## Problem
Transcribe every entry word for word, but drop the pictures.

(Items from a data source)
"""
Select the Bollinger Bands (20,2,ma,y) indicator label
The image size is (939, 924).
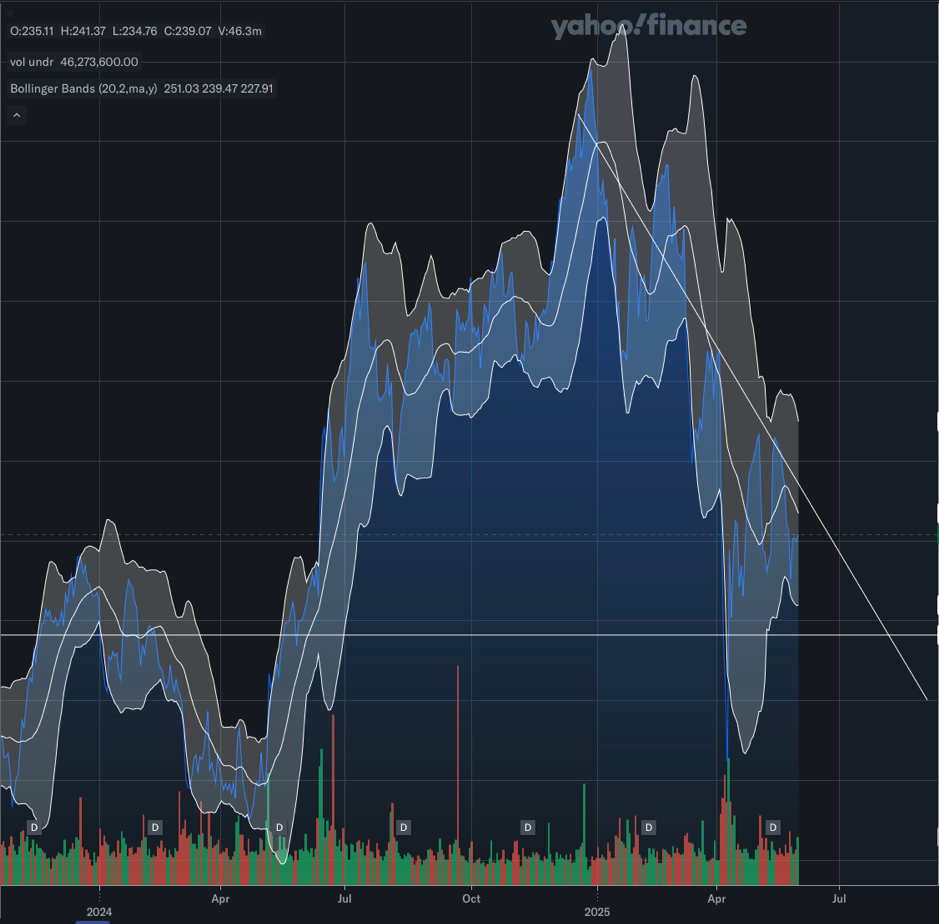click(83, 89)
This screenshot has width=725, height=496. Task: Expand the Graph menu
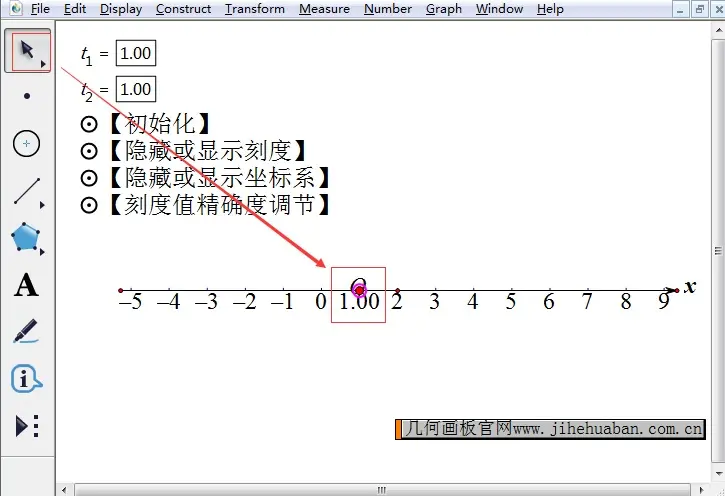pyautogui.click(x=443, y=9)
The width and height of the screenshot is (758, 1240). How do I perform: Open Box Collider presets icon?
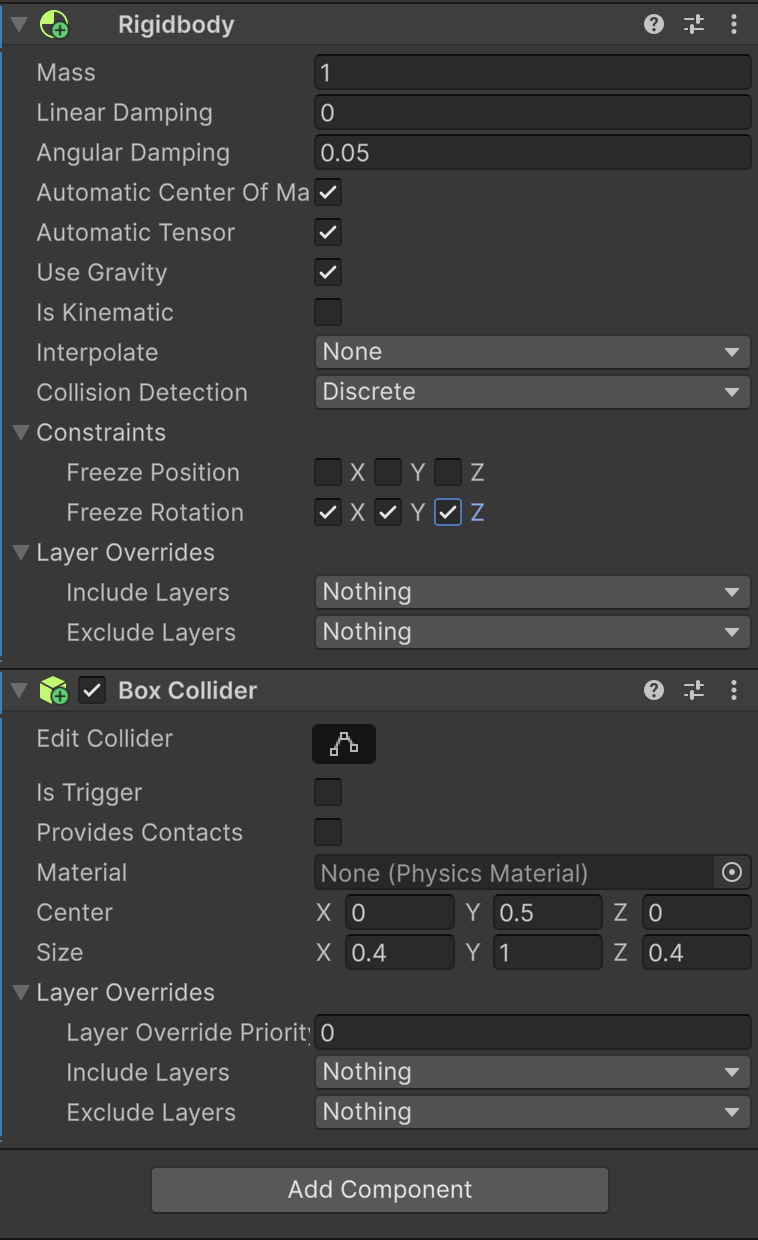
"""
## Response to this exercise
Select the Bollinger Bands (20,2,ma,y) indicator label
The image size is (939, 924).
click(83, 89)
This screenshot has width=725, height=496. Task: Expand the Graph menu
pyautogui.click(x=443, y=9)
The width and height of the screenshot is (758, 1240). How do I perform: Open Box Collider presets icon?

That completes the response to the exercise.